Las sociedades con miedo tienden a sacrificar sus libertades y a vulnerar incluso determinadas garantías. Ocurrió en el mundo después de las Torres Gemelas, y de manera muy dramática con la pandemia del Covid. En la provincia de Buenos Aires, está ocurriendo por la inseguridad urbana.
Lo que antes ofrecían los alrededores de las ciudades y las barriadas de casas bajas, ahora se ha privatizado y desplazado a zonas cada vez más aisladas. Basta ver la expansión de las urbanizaciones cerradas en un tramo de la ruta 2, a 70 kilómetros de la capital federal y a 30 de la localidad más cercana. Las familias que buscan verde, tranquilidad y espacio para que los chicos jueguen al aire libre, abandonan las zonas residenciales del conurbano para encerrarse en countries a los que el Estado bonaerense discrimina impositivamente con ideologismo y prejuicio. Desde las torres de marfil de la política provincial, ese fenómeno se percibe como un lujo y no como la consecuencia de la deserción del Estado en materia de seguridad y servicios básicos.

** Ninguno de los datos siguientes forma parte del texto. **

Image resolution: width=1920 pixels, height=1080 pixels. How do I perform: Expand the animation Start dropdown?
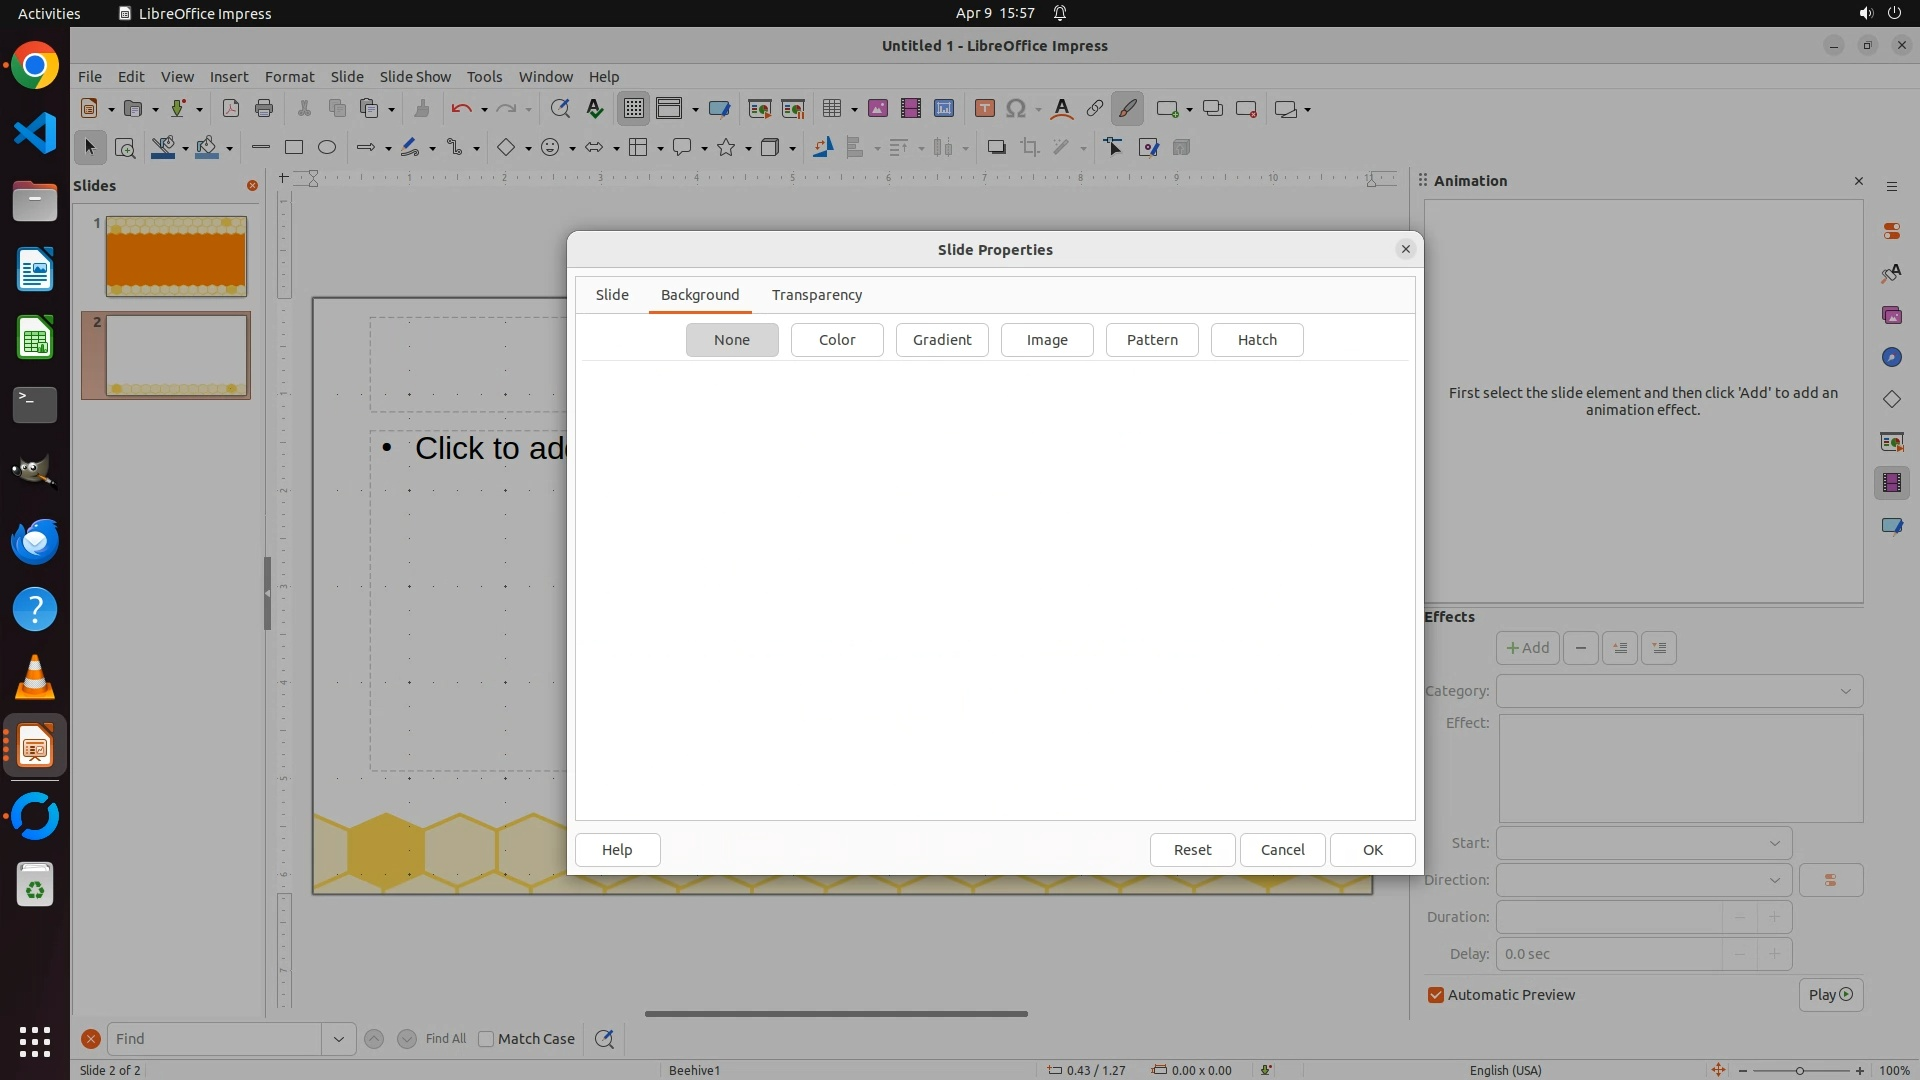click(x=1774, y=843)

Todo el tejido urbano tiende a deformarse. Los servicios se encarecen, la seguridad se privatiza y la sociedad profundiza un esquema de fragmentación y aislamiento. Una generación crece atemorizada, y eso la lleva a recluirse.

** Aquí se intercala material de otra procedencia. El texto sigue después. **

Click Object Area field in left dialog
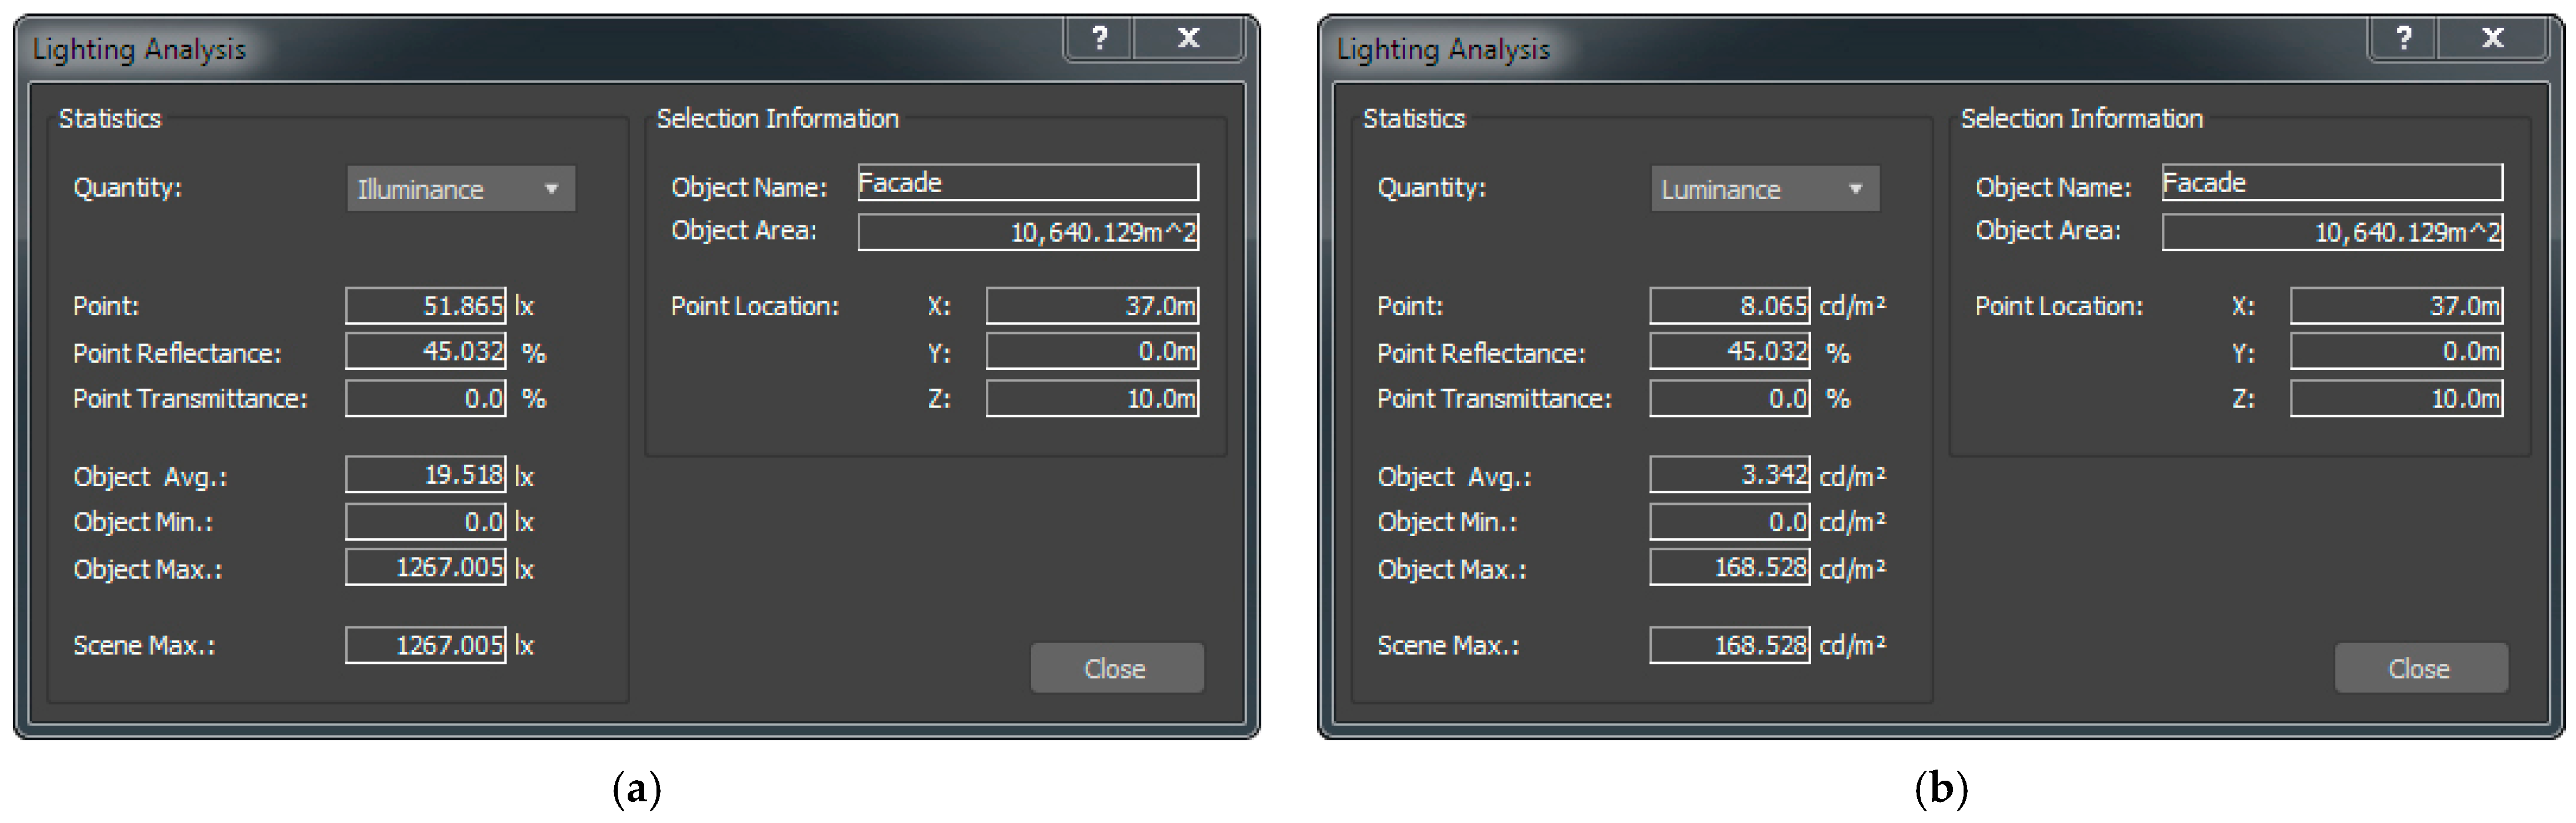This screenshot has height=823, width=2576. [1027, 233]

Un profesor de escuelas secundarias bonaerenses ha hecho una aguda observación: “a los chicos les cuesta mirar a los ojos. Manejan una gestualidad evasiva y desconfiada; están más acostumbrados a clavar la vista en el celular que a mirar lo que los rodea”. Tiene que ver, seguramente, con un complejo entramado sociocultural en el que la inseguridad no es el único factor. Pero influye, evidentemente, el miedo. Tal vez sea un sentimiento inconsciente, incorporado y naturalizado en la vida cotidiana. Arrodillado y con las manos en alto, ese chico de Aldo Bonzi prefería no ver lo que ocurría a su alrededor. La calle en la que vive le resulta ajena y hostil. “Hoy no quiere ir ni al baño solo”, ha relatado su madre. Sería un error encuadrarlo como un drama individual.